### TEXT PROVIDED
======

Skip to content

sandipsahajoy/Predicting-Lymphoma-using-CNN-in-Keras

Repository files navigation

Predicting-Lymphoma-using-CNN-in-Keras

Context

Classifying histopathology slides of Lymphoma as malignant or benign using Convolutional Neural Network(CNN)

This project serves as a demonstration of how deep convolutional neural networks can achieve high accuracies in cancer histopathological image classification. The data used in this model was from Cross Cancer Institute, Edmonton, AB, curated by pathologist Dr.Gilbert Bigras. He digitized each of the 113 Lymphoma MYC IHC slides and labeled images as benign and malignant. The project was supervised by Dr.Nilanjan Ray.

About Deep Neural Networks

Neural networks are a set of algorithms, modeled loosely after the human brain, that are designed to recognize patterns. They interpret sensory data through a kind of machine perception, labeling or clustering raw input. The patterns they recognize are numerical, contained in vectors, into which all real-world data, be it images, sound, text or time series, must be translated. (Skymind.ai)

About Lymphoma(Blood Cancer)

What is lymphoma?

======

### MATERIAL SUPPLIED
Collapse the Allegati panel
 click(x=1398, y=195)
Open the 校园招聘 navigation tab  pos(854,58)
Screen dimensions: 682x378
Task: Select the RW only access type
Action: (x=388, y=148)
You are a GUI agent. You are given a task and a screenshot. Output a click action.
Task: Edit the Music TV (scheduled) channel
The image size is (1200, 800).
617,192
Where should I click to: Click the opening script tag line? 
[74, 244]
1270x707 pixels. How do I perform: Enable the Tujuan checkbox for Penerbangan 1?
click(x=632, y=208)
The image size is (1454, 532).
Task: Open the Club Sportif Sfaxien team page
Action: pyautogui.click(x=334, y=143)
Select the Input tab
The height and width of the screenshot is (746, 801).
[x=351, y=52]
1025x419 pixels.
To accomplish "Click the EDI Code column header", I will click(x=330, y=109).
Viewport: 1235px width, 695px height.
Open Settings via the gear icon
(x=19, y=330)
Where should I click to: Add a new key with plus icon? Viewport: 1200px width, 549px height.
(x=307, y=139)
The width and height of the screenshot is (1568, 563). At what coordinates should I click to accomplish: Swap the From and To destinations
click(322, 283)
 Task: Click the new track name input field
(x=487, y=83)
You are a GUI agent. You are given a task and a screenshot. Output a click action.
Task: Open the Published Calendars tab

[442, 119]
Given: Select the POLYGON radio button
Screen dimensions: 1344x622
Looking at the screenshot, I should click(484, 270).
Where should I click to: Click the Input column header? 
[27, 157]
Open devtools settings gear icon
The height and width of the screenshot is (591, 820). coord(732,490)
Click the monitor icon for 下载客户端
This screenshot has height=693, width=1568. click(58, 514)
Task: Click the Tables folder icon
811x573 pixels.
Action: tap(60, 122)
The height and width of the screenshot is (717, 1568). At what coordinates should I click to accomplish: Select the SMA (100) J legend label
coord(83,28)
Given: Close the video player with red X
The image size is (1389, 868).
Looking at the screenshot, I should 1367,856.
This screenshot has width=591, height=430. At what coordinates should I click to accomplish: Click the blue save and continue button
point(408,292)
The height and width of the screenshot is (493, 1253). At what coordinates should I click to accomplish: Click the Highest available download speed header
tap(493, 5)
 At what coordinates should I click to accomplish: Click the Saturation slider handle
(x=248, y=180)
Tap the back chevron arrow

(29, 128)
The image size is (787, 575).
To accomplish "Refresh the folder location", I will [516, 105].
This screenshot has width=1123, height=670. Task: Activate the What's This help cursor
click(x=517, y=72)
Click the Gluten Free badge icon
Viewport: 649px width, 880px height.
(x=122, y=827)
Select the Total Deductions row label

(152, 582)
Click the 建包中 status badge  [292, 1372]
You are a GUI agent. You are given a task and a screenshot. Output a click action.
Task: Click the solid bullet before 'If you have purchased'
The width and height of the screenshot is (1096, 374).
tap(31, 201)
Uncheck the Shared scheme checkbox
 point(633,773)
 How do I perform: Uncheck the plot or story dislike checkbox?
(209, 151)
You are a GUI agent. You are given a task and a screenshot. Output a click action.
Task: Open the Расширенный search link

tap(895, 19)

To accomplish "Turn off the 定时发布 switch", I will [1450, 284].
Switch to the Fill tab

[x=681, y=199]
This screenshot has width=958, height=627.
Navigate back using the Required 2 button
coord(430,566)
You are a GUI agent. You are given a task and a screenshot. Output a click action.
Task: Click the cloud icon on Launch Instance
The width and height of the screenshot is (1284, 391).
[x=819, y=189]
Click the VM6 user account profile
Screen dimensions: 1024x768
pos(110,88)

======

### PARTS OF THE EXERCISE
a) From the lymphoma project text above, quote verbatim the part that opens with the words containing "About Deep Neural" and closes with "be translated. (Skymind.ai)".
b) According to the lymphoma project text, why must real-world data such as images, sound, or text be translated into vectors for neural networks? Answer in one to three sentences.
c) Render this sentence from the lymphoma project text in French: "Neural networks are a set of algorithms, modeled loosely after the human brain, that are designed to recognize patterns."

### TASK SOLUTIONS
a)
About Deep Neural Networks

Neural networks are a set of algorithms, modeled loosely after the human brain, that are designed to recognize patterns. They interpret sensory data through a kind of machine perception, labeling or clustering raw input. The patterns they recognize are numerical, contained in vectors, into which all real-world data, be it images, sound, text or time series, must be translated. (Skymind.ai)

b) The patterns that neural networks recognize are numerical and contained in vectors. Real-world data of any kind must therefore be translated into that vector form.

c) Les réseaux de neurones sont un ensemble d'algorithmes, vaguement inspirés du cerveau humain, conçus pour reconnaître des motifs.